DiEM25 está aqui para se opor a manter as coisas como estão, como nós fizemos em Atenas, como fizemos com o Nuit Debout, em cada povo e cidade da Europa.
DiEM25 está aqui para se opor aos apelos dos social-democratas por “mais Europa”. Sob o regime atual e as instituições da EU, “mais Europa” e reformas graduais resultarão na legalização da União da Austeridade Europeia.
Hollande e seus colegas pedem pelo que é, essencialmente, a aceleração do Plano Schäuble por uma falsa federação que transforma a Europa em uma jaula de ferro permanente.
DiEM25 está aqui TAMBÉM para se opor aos partidários da Esquerda que desejam adotar o objetivo da Internacional Nacionalista de desmanchar a União Europeia.
DiEM25 oferece o único antídoto autêntico contra esses que proclamam, falsamente, que não existe alternativa na União Europeia; o dogma do “não há solução”:
– Em escala nacional, um governo progressista francês, grego, espanhol ou italiano deve oferecer à população um Plano A exaustivo: verificar como, no atual sistema, é possível trazer a esperança de volta à nação.
– Paralelamente, um governo nacional progressista deve ter um Plano de Dissuasão em mãos, para o momento em que o Banco Central Europeu e a Troïka responderem ao Plano A da gestão progressista com ameaças de fechamento dos bancos, de restrições de liquidez, etc.
– E por último, um governo nacional progressista deve ter um plano em mãos para quando/se o “centro” engendrar uma expulsão da Eurozona.
Esses são os três Planos que eu tinha quando era Ministro das Finanças da Grécia: minha equipe os conhecia como Planos A, B e X. Agora, precisamos que todos os governos estejam dispostos a se ater a esses planos.
É isso que o DiEM25 propõe em escala nacional.
Em escala pan-europeia, o DiEM25 crê que devamos oferecer aos europeus um Plano A europeu para a Europa. Um programa progressista para a Europa. Um New Deal europeu: uma visão de como, em algumas semanas, será possível restaurar a esperança, o desenvolvimento e a democracia com os atuais tratados.
Ao mesmo tempo, o DiEM25 prepara um Plano para gerar, tão bem e suavemente quanto possível, a desintegração da Eurozona e da União Europeia.

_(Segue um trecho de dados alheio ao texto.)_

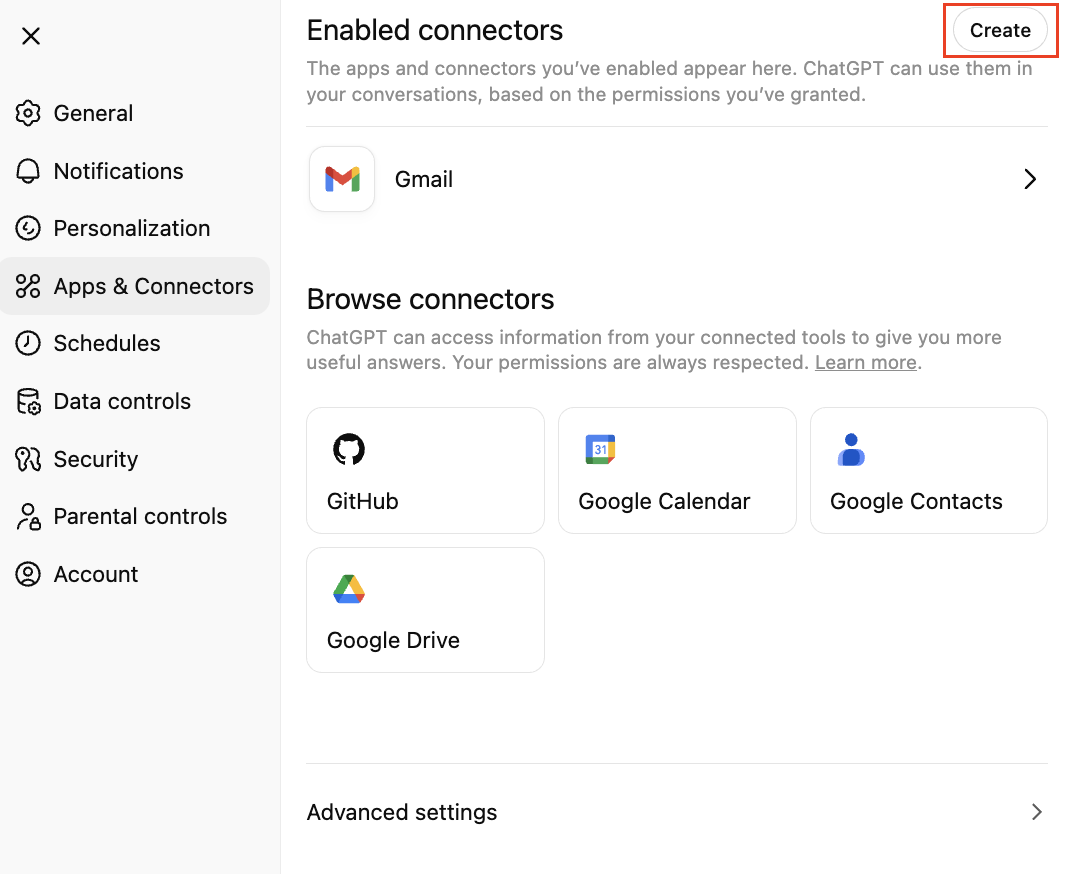Click the Google Drive icon
Image resolution: width=1068 pixels, height=874 pixels.
click(x=349, y=590)
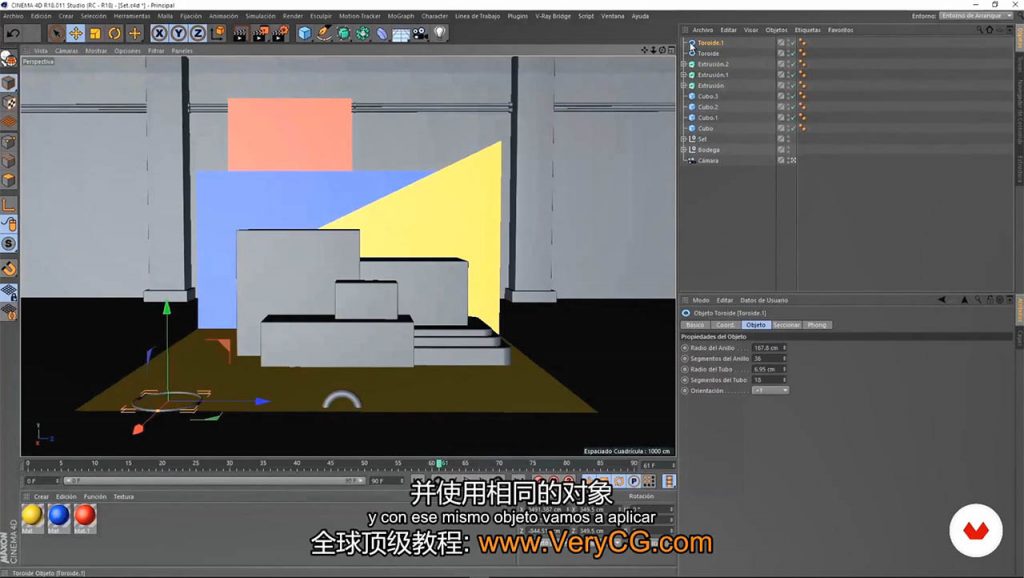This screenshot has height=578, width=1024.
Task: Click the Render to Picture Viewer clapperboard
Action: [x=259, y=33]
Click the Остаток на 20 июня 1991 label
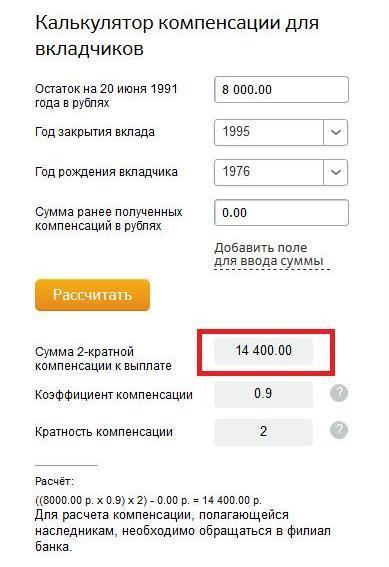This screenshot has width=389, height=567. tap(106, 96)
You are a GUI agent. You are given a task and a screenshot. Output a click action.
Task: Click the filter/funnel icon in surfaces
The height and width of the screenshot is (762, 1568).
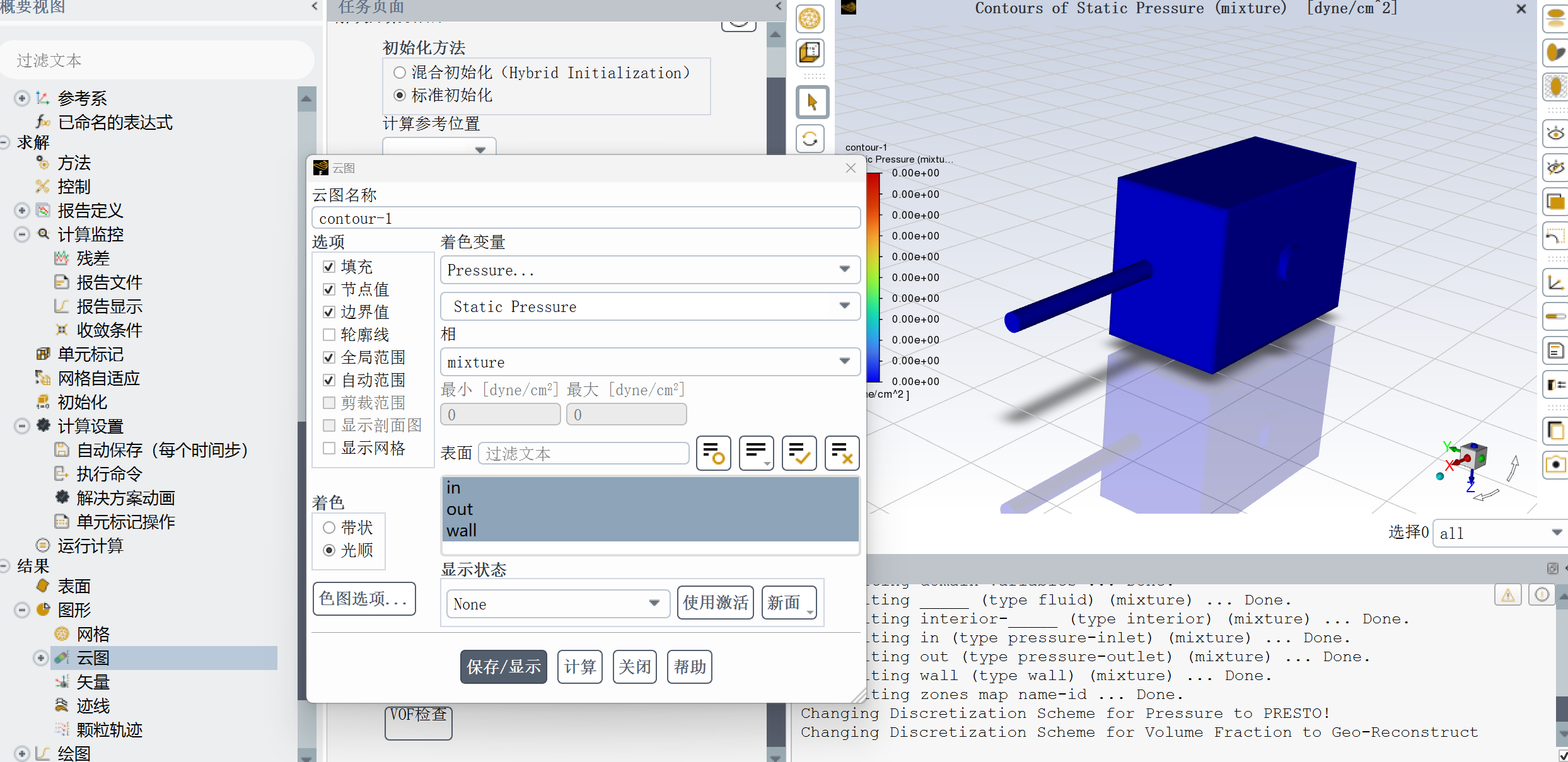[713, 454]
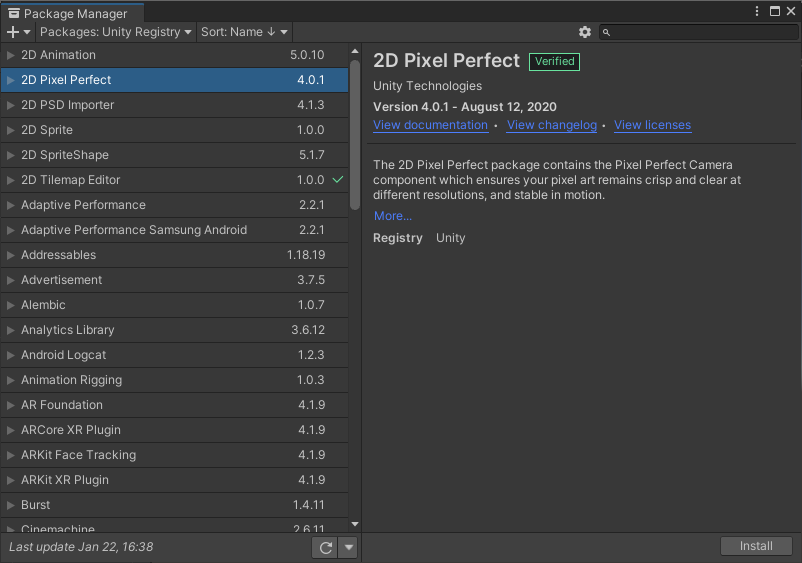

Para concluir, o DiEM25 insiste que:
– Nós adotemos um Plano A em todas as partes, em escala nacional e pan-europeia: um Plano A ou New Deal europeu;
– Nós preparemos um Plano de Dissuasão para fazer frente às ameaças da Troïka;
– Nós preparemos um Plano Pan-europeu para gerar a desintegração da Europa, que provavelmente ocorrerá se o Establishment Profundo conseguir repelir nosso plano.
Meus amigos, meus camaradas,
A União Europeia será democratizada. Ou se desintegrará!
Nós, os membros do movimento Democracia na Europa, os bombardearemos com racionalidade, com propostas construtivas, com planos econômicos modestos, práticos e que possam ser postos em ação a partir de amanhã.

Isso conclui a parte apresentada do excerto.